The company also said it would pay back 50 percent of its aid from the Dutch state early and launch a 7.5 billion euro (US$11.25 billion) rights issue.
The surprise announcement from ING accelerates a move that many analysts had expected, but not for years to come. ING had already set up separate boards to run its banking and insurance units but had denied any plans to split them.
The dismantling process, which is expected to run through 2013, will effectively leave ING as a primarily European operation with some smaller units elsewhere. The company said its balance sheet at the end of the restructuring will be 30 percent smaller than before its government bailout last year.
The restructuring deal between the Commission and ING is the most striking example yet of the deep changes the EU’s executive arm plans to force on banks that received state aid.

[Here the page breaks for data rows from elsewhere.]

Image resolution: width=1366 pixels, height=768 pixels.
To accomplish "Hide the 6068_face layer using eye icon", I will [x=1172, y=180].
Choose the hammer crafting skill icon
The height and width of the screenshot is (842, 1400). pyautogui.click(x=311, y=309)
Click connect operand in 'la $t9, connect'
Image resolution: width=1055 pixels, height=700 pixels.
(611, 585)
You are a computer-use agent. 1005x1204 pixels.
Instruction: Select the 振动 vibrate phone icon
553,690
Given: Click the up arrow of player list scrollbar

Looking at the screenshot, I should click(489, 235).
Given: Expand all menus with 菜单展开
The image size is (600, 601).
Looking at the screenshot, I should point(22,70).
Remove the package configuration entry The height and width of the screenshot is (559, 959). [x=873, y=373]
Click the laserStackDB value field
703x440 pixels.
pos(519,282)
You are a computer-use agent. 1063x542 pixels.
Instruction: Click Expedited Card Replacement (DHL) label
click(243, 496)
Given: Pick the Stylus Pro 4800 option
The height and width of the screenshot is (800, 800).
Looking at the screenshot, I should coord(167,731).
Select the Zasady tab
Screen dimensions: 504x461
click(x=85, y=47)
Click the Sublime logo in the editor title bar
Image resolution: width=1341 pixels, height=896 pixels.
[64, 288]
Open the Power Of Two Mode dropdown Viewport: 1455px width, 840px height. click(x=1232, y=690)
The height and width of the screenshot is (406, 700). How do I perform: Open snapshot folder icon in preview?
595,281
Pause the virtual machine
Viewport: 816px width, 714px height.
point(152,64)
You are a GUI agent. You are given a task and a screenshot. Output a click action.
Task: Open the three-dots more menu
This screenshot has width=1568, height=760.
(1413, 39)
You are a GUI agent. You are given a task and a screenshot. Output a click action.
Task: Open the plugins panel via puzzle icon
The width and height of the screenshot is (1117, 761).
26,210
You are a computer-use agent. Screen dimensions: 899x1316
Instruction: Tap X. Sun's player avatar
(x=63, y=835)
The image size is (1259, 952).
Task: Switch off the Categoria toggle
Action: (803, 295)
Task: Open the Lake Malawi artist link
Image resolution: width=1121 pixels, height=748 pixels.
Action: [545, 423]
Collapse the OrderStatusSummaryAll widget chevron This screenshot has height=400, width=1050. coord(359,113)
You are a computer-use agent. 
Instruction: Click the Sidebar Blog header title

A rescue plan for Germany’s second-largest bank, Commerzbank, got the go-ahead from European antitrust regulators in May on the understanding that it divest about 45 percent of its balance sheet. Royal Bank of Scotland and Lloyds Bank Group, 70 percent and 43 percent respectively owned by Britain, are expected to be ordered into disposals by the European Commission.
Belgium’s KBC and Franco-Belgian Dexia are also awaiting rulings from the executive arm of the 27-member EU.
Analysts have feared ING’s restructuring would have to be deeper than the 6 billion to 8 billion euros of asset sales that it announced in April, and in August it warned that that might be the case.
ING said the divestment of the insurance operations would be completed by 2013, through IPOs and or sales. It will also split off some Dutch mortgage operations into a new company that would have about a 6 percent share of the Dutch mortgage market.
Pursuant to the restructuring agreement with the EU, ING also said it will have to sell ING Direct USA, its US online banking business. ING separately said the CEO of ING Direct planned to take early retirement.
Subsequent to a revised agreement with the Dutch state, ING said it would repurchase 5 billion euros in core Tier 1 securities in December. ING received 10 billion euros from the state in October last year.
It will have to repay the aid at 10 euros per share, plus an 8.5 percent coupon payment and a repayment premium of between 333 million and 691 million euros.